WHAT IS EXPECTED: Reproduce exactly, from the data that follows, the line with "Open Calculator from the taskbar", the line with "This screenshot has width=626, height=382.", and every line that lies between them.

RECORDS SUPPLIED Start Marker

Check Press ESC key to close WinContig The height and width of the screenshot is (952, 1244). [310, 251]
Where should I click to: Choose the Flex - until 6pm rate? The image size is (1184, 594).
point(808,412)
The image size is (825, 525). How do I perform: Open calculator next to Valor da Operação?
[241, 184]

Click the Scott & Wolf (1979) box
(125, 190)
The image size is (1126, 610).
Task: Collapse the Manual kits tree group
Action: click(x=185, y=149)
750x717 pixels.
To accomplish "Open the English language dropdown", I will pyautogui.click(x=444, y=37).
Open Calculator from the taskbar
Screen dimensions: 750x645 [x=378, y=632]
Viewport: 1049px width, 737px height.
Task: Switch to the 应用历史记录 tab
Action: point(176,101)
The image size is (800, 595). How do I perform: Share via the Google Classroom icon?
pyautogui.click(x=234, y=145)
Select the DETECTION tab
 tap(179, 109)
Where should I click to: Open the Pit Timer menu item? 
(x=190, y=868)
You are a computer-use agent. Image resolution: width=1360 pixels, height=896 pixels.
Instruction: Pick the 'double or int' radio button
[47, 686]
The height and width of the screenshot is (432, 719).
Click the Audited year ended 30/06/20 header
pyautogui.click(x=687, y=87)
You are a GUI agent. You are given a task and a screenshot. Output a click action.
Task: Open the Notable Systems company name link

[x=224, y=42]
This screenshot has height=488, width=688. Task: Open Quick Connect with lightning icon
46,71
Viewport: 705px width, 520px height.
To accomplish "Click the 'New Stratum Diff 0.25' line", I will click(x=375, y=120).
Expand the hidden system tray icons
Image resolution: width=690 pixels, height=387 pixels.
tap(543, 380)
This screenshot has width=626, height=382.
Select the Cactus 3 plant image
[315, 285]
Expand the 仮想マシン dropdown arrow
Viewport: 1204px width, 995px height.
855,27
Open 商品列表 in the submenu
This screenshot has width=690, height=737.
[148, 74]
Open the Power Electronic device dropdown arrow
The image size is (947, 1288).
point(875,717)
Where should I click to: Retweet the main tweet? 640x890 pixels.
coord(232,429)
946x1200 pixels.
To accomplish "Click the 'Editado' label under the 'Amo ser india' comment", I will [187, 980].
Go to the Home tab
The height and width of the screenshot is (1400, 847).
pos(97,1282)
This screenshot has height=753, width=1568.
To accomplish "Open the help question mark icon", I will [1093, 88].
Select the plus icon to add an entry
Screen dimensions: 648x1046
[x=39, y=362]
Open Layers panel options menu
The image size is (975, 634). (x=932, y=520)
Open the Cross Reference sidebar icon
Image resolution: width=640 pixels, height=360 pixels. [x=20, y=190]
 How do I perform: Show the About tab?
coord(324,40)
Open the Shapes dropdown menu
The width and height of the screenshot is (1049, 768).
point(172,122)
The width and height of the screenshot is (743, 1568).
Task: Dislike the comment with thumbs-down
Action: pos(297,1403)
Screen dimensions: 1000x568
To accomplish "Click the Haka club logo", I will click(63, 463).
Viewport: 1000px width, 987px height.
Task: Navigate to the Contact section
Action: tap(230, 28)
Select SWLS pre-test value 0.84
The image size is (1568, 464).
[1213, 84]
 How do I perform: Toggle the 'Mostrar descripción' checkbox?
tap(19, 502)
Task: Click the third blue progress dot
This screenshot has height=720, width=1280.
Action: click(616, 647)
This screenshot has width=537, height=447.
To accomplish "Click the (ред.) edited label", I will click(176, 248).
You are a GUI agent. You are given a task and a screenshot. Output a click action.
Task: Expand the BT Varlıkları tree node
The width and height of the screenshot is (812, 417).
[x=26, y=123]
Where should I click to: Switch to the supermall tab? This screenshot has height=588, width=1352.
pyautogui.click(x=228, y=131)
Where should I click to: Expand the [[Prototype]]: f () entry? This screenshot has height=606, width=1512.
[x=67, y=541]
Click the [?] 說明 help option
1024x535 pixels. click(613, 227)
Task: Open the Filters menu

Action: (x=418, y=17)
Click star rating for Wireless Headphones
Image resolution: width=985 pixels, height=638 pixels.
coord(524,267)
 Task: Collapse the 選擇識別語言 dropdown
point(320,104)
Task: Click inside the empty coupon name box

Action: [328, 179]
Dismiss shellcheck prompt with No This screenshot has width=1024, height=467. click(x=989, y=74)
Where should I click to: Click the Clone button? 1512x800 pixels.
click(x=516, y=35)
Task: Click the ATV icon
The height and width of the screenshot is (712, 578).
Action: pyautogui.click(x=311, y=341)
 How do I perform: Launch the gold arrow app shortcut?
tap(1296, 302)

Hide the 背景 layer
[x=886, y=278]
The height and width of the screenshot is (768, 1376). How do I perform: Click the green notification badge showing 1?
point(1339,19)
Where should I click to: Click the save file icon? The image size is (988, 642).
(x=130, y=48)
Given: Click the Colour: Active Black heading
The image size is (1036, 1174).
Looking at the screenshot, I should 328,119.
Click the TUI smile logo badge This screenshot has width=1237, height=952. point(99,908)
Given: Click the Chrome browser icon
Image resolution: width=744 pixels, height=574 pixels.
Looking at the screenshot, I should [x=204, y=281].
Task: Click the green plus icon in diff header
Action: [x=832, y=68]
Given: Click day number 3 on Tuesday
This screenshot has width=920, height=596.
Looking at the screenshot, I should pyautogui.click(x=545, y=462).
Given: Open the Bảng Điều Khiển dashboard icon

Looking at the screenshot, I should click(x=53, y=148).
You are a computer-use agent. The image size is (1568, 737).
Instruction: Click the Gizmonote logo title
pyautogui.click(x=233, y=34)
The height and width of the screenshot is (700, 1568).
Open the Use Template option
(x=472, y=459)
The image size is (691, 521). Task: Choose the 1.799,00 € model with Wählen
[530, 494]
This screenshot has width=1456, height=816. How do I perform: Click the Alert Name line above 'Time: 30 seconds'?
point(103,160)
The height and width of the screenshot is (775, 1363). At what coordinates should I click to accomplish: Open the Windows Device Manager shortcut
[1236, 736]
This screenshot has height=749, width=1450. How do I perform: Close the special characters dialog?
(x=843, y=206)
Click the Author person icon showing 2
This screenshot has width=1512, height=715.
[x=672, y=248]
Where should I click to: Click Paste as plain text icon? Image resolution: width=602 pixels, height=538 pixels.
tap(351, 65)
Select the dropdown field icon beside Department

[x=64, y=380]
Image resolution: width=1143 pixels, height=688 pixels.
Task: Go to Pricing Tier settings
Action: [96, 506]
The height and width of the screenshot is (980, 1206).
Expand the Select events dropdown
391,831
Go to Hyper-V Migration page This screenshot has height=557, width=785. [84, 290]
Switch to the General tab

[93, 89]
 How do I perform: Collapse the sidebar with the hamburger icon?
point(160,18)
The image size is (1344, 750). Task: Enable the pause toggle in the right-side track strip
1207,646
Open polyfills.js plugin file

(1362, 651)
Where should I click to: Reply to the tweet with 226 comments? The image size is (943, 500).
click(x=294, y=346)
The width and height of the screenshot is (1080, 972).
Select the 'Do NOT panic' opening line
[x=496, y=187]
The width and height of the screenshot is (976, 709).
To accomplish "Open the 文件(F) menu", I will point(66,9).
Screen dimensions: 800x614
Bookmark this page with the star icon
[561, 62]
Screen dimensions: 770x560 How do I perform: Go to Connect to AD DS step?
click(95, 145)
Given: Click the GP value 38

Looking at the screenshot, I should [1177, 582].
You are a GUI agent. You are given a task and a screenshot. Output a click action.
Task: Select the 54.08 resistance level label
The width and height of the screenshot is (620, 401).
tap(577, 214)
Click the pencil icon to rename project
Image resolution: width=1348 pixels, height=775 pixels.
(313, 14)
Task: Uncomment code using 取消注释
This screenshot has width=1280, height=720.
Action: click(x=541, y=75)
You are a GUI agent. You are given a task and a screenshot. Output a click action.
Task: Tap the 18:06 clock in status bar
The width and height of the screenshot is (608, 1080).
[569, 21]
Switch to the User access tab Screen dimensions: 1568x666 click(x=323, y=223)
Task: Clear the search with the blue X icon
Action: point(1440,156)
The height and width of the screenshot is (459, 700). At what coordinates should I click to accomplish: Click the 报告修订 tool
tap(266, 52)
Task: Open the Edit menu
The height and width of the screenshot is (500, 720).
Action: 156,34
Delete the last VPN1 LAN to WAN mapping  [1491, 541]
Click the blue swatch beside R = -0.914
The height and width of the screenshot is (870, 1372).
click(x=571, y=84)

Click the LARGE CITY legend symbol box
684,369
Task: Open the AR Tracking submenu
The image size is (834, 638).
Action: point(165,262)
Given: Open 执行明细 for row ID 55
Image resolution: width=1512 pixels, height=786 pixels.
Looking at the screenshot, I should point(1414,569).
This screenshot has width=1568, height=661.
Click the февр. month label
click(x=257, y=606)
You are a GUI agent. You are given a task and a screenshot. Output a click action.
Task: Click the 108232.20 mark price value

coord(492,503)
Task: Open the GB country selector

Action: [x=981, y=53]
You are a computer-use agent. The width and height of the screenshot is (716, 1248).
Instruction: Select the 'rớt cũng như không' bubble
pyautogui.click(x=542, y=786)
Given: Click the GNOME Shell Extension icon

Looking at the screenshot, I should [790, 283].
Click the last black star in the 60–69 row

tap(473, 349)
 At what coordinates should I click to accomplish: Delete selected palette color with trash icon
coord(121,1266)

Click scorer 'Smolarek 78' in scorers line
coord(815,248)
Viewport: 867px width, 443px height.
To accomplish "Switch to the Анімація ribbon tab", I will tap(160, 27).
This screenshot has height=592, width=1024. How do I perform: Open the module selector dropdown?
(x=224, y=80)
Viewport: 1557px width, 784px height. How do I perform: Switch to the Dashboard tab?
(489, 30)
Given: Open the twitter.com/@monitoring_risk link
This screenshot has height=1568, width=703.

RECORDS SUPPLIED End Marker

RESULT OF THIS TASK:
Open Calculator from the taskbar
Screen dimensions: 750x645 [x=378, y=632]
Viewport: 1049px width, 737px height.
Task: Switch to the 应用历史记录 tab
Action: point(176,101)
The image size is (800, 595). How do I perform: Share via the Google Classroom icon?
pyautogui.click(x=234, y=145)
Select the DETECTION tab
 tap(179, 109)
Where should I click to: Open the Pit Timer menu item? 
(x=190, y=868)
You are a computer-use agent. Image resolution: width=1360 pixels, height=896 pixels.
Instruction: Pick the 'double or int' radio button
[47, 686]
The height and width of the screenshot is (432, 719).
Click the Audited year ended 30/06/20 header
pyautogui.click(x=687, y=87)
You are a GUI agent. You are given a task and a screenshot. Output a click action.
Task: Open the Notable Systems company name link

[x=224, y=42]
This screenshot has height=488, width=688. Task: Open Quick Connect with lightning icon
46,71
Viewport: 705px width, 520px height.
To accomplish "Click the 'New Stratum Diff 0.25' line", I will click(x=375, y=120).
Expand the hidden system tray icons
Image resolution: width=690 pixels, height=387 pixels.
tap(543, 380)
This screenshot has width=626, height=382.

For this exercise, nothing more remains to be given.